> **WHAT THE EXERCISE ASKS**: In the listing, find every line that has the string "Start" and copy it.

----

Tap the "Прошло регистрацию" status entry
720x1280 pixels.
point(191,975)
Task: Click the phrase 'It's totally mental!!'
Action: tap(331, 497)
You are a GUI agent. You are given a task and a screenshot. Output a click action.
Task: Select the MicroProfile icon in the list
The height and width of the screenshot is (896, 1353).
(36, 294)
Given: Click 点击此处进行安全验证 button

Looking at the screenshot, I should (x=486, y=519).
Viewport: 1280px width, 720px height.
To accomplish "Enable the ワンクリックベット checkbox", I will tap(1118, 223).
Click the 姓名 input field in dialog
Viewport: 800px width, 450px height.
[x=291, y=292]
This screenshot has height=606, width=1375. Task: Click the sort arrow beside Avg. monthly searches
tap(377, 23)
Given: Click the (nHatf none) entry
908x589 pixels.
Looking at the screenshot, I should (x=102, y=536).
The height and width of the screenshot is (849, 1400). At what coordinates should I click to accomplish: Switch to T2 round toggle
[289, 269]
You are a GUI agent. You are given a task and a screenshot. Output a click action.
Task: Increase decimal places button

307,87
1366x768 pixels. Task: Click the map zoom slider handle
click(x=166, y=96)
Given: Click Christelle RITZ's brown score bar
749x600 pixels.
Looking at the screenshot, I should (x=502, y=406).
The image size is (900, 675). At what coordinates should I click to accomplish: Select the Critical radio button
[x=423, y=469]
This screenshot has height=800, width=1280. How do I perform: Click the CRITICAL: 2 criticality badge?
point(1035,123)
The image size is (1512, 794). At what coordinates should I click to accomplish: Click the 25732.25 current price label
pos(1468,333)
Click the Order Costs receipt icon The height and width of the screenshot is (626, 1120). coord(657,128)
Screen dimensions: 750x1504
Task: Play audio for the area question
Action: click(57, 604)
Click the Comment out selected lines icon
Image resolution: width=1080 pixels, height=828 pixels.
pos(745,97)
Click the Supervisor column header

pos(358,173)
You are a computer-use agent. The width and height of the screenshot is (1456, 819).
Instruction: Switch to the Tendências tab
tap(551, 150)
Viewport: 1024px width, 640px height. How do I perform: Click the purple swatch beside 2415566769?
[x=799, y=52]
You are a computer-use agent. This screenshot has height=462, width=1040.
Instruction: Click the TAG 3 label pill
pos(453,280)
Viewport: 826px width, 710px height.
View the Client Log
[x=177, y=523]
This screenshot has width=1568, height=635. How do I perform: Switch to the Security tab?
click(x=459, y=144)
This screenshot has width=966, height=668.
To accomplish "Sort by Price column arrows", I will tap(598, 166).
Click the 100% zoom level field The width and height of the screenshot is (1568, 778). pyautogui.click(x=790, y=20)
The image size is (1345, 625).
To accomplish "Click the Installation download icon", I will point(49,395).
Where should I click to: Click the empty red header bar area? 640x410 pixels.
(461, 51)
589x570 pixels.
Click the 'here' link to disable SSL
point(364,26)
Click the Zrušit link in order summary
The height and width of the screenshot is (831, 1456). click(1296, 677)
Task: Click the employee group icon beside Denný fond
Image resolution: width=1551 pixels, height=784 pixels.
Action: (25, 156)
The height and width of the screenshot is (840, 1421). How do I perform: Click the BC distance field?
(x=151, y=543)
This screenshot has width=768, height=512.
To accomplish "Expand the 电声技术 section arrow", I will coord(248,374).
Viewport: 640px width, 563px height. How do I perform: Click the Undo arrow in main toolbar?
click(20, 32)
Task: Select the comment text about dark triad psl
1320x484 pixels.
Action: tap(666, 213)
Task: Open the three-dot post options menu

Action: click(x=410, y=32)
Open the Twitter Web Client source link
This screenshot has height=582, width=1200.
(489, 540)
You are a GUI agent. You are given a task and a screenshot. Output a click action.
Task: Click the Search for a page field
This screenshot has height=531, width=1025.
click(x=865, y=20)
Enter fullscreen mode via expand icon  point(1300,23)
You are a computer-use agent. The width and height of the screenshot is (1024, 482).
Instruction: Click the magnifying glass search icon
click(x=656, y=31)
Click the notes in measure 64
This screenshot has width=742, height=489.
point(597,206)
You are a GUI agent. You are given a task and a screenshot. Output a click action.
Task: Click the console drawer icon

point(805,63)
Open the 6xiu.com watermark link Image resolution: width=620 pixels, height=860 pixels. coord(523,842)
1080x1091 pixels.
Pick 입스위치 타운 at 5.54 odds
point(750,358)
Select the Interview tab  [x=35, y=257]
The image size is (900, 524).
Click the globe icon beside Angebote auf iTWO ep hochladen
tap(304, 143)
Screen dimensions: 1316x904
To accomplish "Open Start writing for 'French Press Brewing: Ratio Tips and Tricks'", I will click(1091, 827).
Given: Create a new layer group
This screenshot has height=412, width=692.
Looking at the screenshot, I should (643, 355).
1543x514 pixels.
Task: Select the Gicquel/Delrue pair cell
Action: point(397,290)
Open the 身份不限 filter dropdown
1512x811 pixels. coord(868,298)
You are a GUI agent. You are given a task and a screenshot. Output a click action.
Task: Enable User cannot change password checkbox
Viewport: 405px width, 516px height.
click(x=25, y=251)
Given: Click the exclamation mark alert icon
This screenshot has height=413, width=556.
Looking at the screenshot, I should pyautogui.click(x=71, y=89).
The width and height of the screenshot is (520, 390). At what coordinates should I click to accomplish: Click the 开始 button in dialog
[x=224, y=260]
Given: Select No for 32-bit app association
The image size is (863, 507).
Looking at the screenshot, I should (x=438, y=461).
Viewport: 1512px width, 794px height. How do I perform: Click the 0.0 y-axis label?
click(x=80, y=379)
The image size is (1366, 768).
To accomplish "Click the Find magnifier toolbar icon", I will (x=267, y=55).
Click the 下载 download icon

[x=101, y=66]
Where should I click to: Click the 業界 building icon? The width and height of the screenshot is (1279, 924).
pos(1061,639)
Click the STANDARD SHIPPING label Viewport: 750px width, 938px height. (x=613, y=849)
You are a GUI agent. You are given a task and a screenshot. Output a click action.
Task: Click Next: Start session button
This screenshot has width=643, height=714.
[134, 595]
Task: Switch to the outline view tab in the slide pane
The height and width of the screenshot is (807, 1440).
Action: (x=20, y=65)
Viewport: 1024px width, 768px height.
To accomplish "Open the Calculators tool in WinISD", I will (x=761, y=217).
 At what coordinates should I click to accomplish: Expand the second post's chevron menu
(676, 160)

----

> **WRITTEN ANSWER**:
To accomplish "Open Start writing for 'French Press Brewing: Ratio Tips and Tricks'", I will click(1091, 827).
Task: Click Next: Start session button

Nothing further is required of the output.